Eine Patientin in der Studie bot einen besonders einzigartigen Einblick in die Natur dieser Krankheiten. Diese Frau hatte erst seit zwei Monaten Diabetes, als festgestellt wurde, dass sie an Retinitis pigmentosa in nur einem Auge litt, während ihr anderes Auge vollkommen gesund blieb. Gentests zeigten, dass sie Veränderungen in drei verschiedenen Genen trug, die mit der Krankheit in Verbindung stehen. Dieser seltene Fall eines nur ein Auge betroffenen Zustands deutet darauf hin, dass die Mutation während der frühen Entwicklung nur in den Zellen dieses spezifischen Auges aufgetreten sein könnte, anstatt im gesamten Körper präsent zu sein. Es verdeutlichte auch, dass schwerer Sehverlust allein durch Retinitis pigmentosa auftreten kann, noch bevor der Diabetes Zeit hatte, irgendeinen Schaden anzurichten.

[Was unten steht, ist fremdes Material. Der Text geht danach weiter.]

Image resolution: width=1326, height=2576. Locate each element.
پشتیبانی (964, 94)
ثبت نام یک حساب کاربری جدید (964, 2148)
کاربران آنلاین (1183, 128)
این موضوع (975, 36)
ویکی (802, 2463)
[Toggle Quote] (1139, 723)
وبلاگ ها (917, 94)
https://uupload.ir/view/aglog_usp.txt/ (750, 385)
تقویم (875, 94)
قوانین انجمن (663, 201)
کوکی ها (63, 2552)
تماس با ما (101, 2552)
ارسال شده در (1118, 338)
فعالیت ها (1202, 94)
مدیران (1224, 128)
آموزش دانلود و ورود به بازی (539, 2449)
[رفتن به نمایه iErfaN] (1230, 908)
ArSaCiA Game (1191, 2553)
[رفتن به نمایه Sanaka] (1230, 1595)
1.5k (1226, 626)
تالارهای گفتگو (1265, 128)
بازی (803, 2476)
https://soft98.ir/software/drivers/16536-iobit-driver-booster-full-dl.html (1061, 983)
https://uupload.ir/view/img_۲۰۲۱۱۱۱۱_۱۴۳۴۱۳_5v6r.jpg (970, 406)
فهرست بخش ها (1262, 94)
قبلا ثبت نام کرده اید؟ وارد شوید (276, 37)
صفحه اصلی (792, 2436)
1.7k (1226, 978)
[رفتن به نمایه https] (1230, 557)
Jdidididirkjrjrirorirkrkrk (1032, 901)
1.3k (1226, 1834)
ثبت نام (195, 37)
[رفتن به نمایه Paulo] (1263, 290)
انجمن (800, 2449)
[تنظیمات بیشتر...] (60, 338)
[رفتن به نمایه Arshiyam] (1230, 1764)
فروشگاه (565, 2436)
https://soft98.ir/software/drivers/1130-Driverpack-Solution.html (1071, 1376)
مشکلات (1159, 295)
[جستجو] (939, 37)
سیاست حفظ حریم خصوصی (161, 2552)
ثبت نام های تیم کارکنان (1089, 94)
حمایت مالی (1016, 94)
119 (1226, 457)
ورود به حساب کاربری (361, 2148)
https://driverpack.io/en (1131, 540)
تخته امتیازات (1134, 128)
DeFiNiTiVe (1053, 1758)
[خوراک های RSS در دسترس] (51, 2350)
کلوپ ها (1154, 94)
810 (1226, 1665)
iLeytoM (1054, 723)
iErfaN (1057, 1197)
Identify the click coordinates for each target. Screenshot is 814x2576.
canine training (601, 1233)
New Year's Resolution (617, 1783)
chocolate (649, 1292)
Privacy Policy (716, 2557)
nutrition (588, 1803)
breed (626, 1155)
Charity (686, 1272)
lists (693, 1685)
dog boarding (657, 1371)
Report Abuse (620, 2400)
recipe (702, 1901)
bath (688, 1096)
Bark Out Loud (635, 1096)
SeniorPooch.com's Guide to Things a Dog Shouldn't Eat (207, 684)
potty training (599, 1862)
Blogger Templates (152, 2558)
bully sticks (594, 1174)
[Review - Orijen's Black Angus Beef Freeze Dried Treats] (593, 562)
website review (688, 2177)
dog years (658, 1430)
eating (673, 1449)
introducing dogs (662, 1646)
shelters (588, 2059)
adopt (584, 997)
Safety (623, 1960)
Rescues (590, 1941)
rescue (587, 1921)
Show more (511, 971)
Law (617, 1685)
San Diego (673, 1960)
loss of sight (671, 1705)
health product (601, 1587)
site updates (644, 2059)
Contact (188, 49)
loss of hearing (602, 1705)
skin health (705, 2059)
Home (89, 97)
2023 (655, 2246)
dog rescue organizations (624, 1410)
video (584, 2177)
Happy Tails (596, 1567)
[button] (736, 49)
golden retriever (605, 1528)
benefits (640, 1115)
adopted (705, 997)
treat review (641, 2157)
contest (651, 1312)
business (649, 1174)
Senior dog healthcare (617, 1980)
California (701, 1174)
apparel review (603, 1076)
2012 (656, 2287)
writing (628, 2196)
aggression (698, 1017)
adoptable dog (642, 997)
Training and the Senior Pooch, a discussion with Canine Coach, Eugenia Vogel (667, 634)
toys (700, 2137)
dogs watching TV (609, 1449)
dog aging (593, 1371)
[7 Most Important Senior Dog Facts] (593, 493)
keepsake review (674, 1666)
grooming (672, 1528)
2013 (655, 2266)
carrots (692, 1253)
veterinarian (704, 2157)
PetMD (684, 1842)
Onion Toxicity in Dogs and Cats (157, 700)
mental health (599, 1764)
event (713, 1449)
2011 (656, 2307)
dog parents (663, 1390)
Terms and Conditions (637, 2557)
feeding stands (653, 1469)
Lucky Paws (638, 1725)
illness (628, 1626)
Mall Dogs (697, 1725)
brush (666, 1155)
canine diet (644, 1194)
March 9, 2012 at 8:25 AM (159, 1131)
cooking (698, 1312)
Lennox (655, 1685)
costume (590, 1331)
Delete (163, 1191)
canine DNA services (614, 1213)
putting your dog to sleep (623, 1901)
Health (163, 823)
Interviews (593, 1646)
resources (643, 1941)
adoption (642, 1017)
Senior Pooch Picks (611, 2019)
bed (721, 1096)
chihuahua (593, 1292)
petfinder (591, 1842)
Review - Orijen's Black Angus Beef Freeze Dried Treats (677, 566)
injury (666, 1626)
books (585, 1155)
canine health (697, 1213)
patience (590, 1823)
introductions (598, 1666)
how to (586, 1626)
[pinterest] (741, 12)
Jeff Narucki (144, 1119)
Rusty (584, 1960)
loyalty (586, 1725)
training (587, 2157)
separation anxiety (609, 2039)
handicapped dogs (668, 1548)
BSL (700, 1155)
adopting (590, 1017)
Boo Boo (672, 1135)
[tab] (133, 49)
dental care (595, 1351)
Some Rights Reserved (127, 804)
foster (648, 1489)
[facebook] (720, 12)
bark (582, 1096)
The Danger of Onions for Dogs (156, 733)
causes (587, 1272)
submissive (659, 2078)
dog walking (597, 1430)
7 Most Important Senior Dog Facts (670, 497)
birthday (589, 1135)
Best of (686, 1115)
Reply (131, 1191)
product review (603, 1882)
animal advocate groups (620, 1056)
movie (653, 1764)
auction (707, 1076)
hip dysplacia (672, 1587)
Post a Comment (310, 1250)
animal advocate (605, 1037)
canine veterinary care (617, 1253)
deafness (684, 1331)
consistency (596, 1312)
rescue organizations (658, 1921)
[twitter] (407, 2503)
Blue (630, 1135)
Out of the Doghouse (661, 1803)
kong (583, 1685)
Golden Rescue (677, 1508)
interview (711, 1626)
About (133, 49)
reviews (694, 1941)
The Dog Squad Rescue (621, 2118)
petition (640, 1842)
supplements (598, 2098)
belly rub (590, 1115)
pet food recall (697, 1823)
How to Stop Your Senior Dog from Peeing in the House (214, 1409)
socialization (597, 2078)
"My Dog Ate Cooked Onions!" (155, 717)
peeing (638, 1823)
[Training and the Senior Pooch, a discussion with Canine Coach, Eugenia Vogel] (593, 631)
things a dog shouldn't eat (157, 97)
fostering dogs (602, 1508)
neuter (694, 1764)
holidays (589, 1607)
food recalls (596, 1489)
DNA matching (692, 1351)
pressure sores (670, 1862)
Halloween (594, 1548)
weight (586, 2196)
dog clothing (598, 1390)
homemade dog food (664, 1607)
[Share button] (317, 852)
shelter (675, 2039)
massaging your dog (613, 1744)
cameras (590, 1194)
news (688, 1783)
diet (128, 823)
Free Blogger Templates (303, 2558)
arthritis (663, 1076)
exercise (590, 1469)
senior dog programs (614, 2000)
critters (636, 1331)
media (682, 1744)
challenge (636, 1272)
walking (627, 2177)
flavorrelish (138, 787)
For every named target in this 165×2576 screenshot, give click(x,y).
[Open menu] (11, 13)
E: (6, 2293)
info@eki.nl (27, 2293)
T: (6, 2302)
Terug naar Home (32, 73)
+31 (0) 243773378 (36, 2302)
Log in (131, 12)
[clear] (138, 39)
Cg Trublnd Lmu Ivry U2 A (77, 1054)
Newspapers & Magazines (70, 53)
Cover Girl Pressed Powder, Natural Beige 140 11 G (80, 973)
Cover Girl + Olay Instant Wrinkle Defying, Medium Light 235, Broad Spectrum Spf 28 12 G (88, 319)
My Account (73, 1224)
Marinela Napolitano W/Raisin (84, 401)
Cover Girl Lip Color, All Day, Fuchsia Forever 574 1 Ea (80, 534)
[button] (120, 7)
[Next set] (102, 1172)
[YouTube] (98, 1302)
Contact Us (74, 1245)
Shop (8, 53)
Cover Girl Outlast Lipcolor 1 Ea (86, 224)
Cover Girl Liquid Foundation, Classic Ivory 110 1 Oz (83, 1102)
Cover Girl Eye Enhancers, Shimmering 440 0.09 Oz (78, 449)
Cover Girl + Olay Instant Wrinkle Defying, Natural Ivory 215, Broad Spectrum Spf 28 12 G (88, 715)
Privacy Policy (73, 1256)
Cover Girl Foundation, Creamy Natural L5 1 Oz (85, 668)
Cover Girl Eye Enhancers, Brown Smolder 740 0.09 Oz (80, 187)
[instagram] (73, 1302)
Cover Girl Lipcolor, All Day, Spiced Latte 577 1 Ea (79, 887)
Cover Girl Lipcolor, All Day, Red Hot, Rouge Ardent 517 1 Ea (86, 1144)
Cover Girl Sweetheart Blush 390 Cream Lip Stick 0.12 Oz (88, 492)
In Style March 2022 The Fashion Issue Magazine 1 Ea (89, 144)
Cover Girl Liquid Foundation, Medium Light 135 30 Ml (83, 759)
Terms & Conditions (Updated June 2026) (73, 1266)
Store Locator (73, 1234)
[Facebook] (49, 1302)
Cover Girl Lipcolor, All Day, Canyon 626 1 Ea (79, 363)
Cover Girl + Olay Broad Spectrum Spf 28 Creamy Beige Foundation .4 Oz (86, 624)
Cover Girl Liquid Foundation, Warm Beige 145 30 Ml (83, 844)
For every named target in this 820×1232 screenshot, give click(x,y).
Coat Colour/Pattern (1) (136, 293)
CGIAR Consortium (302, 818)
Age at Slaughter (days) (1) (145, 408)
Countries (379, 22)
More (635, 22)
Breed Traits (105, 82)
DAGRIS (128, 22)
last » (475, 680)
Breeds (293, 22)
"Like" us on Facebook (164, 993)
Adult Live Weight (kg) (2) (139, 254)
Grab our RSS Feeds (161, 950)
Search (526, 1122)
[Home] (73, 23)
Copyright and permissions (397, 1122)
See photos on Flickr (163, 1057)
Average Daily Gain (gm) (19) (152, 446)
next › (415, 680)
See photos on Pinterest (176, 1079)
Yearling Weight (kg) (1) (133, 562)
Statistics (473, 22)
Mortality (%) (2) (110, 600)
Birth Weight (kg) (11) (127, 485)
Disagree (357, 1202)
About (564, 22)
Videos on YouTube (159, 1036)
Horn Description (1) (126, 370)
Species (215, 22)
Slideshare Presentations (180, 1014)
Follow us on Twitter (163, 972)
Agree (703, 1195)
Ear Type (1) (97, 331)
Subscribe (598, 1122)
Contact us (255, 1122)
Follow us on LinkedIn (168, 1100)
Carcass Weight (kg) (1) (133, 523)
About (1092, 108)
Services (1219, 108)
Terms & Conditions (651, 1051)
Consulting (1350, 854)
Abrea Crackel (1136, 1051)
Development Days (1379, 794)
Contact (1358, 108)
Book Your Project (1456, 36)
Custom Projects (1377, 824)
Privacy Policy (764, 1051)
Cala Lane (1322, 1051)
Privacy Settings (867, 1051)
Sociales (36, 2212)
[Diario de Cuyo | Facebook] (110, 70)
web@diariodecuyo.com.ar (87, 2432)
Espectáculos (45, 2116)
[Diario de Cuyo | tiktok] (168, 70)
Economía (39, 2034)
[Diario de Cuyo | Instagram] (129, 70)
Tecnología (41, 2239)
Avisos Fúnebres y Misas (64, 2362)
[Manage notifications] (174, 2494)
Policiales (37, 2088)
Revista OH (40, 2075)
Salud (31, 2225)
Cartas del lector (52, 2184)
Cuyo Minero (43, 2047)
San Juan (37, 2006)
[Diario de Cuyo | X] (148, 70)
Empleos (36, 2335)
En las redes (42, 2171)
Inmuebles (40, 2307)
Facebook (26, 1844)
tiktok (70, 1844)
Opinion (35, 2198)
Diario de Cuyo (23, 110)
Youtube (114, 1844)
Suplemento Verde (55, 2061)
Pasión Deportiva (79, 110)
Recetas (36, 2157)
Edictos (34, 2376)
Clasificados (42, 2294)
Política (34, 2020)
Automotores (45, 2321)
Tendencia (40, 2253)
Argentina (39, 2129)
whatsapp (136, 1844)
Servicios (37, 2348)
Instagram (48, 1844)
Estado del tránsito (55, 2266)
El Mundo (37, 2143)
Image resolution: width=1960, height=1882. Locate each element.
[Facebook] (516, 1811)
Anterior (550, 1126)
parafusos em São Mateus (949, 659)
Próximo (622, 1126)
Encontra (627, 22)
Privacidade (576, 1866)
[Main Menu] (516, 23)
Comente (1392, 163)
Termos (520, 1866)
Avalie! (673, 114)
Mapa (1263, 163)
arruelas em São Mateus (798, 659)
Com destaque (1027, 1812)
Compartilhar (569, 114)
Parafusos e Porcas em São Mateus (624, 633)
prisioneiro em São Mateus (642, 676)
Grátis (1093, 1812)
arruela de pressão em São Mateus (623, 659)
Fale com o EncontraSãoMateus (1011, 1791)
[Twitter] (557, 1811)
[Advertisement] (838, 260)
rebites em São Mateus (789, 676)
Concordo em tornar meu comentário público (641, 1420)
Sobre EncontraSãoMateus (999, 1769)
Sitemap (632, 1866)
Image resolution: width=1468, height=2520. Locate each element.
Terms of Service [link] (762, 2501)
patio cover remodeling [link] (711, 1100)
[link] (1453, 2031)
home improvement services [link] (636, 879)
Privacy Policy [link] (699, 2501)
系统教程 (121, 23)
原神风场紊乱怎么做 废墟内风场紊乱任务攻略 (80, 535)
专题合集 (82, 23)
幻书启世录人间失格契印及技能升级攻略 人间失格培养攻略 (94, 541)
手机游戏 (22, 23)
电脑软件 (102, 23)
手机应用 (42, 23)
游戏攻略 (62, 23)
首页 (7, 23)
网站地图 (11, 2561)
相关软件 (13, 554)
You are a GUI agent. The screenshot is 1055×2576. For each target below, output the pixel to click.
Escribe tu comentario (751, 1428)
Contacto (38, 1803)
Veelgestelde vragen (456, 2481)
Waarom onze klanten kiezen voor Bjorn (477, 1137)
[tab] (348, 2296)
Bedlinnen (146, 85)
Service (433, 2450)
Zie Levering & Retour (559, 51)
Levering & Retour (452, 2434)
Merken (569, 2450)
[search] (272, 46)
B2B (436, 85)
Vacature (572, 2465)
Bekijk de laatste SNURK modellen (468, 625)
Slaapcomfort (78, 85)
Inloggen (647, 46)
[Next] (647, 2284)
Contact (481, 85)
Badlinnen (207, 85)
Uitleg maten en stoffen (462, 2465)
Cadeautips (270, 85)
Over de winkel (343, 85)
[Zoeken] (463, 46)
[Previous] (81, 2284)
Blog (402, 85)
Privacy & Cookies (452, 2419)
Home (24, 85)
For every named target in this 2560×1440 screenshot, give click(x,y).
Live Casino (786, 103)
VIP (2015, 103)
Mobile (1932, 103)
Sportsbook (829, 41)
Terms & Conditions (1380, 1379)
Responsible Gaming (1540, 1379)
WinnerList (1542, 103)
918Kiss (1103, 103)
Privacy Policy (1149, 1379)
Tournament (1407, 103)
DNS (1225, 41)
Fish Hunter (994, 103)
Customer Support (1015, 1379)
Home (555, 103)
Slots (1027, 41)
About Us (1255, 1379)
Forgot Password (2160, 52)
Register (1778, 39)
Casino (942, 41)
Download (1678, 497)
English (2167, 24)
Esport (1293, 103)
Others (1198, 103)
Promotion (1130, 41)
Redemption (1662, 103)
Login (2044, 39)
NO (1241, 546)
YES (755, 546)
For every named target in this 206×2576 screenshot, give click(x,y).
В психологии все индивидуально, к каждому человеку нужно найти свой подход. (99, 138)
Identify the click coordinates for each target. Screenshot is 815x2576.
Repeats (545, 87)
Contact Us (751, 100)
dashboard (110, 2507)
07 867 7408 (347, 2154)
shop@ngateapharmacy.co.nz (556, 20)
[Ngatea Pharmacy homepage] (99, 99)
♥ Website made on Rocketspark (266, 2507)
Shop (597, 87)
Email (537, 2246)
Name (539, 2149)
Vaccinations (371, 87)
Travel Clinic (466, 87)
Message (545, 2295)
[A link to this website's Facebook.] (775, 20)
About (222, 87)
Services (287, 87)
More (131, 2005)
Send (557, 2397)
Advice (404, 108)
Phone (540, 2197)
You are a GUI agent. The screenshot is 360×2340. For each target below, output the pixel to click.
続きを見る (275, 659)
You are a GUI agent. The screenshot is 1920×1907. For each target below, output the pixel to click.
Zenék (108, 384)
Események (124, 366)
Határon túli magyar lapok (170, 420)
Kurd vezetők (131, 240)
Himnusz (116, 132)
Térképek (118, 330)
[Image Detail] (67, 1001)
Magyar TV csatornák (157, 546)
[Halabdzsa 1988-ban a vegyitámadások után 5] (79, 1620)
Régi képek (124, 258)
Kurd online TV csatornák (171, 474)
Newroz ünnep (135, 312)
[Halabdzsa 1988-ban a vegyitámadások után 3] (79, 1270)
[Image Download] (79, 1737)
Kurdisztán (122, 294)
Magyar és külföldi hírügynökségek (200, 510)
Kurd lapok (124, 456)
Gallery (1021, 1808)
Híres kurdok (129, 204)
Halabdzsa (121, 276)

Das langfristige Follow-up dieser neun Patienten zeigt, dass Ärzte zwar die durch Diabetes verursachten Probleme der Blutgefäße erfolgreich behandeln können, den langsamen, fortschreitenden Verlust des Sehvermögens durch die Degeneration der lichtempfindlichen Zellen jedoch nicht stoppen können. Wenn beide Krankheiten vorhanden sind, hängt das Ergebnis stark vom Timing ab. Wenn der Diabetes eintritt, während das Auge noch viele gesunde Zellen besitzt, können die Blutgefäße dennoch Schaden nehmen. Wenn das Auge durch die erbliche Krankheit bereits die meisten seiner Zellen verloren hat, können die Blutgefäße vor dem Diabetes geschützt bleiben. Letztendlich legt die Studie nahe, dass die Interaktion zwischen diesen beiden Bedingungen kein einfacher Kampf ist, sondern eine sich verschiebende Beziehung, in der die Geschichte des Auges die Zukunft der Krankheit diktiert.